Supersticioso: “Deus existe mesmo que você não acredite.” Secular:
“Evolucionismo é algo real mesmo que você não o considere como tal.” Utilizei
essas duas premissas antagônicas para tentar demonstrar como determinados debates
sobre a organização do Universo terminam inócuos em termos de contrastes de
pensamento e destoantes de uma legítima construção de diálogos respeitosos
entre divergentes.
Falemos primeiramente da ideia de Deus. Quando falamos Deus ou
iniciamos uma exposição sobre a ideia de Deus precisamos ter em mente algo
simples: tal ideia é ampla e admite diferentes interpretações, quase todas elas
condicionadas ao arcabouço cultural em que estão inseridas. Por exemplo, seria
algo complicado de efetuar alguém tentar provar que durante a história da
humanidade, a partir de diferentes contextos culturais e sociais, houve em
algum momento um consenso de que todos os deuses acreditados em diferentes
espaços geográficos eram na verdade apenas um. Ou, em termos de significação
daquilo que é Deus, também seria algo de difícil execução sintonizar todas as
suas concepções estéticas e metafísicas construídas em apenas uma. Certamente,
há deuses acreditados que são apenas onipresentes, outros que são apenas
oniscientes, há aqueles que são apenas onipotentes, há aqueles que não reúnem nenhuma
das três características citadas, ou no caso do Cristianismo, há aquele
que é dotado de todas as três características. As possibilidades são enormes e
as tentativas de legitimação absoluta de qualquer uma delas são apenas
pretensões com objetivos individuais e coletivos bem definidos. Estou
aberto a posicionamentos contrários, mas não sei se suplantariam o citado.
Agora
falarei brevemente sobre a teoria evolucionista. Charles Darwin não pesquisou
como tudo teve início.
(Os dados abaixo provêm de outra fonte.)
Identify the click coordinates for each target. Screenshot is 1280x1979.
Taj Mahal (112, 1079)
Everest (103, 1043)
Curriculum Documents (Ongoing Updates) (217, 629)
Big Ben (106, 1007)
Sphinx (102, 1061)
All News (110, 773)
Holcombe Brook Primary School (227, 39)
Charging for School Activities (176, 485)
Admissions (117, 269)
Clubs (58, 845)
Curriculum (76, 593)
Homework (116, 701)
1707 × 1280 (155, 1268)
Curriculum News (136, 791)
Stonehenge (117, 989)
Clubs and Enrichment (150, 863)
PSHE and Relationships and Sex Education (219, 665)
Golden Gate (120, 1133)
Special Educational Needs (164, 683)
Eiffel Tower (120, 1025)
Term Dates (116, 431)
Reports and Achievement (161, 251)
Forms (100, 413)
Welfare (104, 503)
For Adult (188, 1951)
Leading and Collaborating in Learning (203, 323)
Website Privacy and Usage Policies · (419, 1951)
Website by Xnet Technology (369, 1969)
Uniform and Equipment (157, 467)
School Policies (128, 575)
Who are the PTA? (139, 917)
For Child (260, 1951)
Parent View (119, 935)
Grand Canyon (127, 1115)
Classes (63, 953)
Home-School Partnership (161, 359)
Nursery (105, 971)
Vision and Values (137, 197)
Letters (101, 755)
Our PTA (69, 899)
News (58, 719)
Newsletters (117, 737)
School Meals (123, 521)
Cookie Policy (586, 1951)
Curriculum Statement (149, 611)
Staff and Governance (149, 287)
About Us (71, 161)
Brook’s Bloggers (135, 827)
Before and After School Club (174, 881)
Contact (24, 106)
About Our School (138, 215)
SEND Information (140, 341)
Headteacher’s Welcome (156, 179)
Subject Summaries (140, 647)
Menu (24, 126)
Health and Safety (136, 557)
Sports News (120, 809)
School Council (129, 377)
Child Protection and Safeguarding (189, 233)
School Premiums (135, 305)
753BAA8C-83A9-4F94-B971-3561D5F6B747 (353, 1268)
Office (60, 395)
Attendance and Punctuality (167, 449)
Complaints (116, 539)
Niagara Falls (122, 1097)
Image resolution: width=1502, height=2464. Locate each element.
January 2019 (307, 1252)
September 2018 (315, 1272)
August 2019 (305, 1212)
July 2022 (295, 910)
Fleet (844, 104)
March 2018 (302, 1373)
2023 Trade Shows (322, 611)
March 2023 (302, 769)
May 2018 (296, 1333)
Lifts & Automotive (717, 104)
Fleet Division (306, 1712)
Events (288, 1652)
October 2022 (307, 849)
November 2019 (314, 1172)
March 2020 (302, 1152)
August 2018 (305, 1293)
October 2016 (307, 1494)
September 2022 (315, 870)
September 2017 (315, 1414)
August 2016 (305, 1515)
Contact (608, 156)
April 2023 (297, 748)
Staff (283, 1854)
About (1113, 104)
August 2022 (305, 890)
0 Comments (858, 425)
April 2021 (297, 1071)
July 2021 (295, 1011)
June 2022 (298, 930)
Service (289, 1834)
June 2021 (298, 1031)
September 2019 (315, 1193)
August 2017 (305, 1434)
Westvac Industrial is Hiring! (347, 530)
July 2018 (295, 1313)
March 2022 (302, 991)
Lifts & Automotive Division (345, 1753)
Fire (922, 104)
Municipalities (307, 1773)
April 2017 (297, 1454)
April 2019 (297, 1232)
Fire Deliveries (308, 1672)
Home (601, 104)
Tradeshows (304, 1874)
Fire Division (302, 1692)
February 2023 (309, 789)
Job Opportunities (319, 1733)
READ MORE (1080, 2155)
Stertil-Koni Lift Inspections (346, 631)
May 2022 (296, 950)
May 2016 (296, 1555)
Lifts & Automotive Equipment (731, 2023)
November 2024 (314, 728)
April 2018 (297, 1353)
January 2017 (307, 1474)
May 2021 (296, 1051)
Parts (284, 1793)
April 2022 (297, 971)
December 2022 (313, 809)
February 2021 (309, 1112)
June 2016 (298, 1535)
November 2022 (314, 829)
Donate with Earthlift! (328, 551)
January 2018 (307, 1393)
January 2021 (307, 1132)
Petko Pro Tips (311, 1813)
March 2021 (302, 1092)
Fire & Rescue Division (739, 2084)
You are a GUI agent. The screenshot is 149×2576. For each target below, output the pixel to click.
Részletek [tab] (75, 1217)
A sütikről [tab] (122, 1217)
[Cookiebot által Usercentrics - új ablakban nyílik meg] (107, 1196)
Ele não se debruçou cientificamente sobre a criação do
Universo, mas sim sobre como a vida se desenvolveu na Terra ao longo dos 4,5 bilhões de anos que o planeta
possui. A busca científica sobre a origem da vida ainda é a maior empreitada
que qualquer profissional da biologia evolutiva, da astrobiologia, dentre
outras vertentes de conhecimento científico têm para os próximos séculos.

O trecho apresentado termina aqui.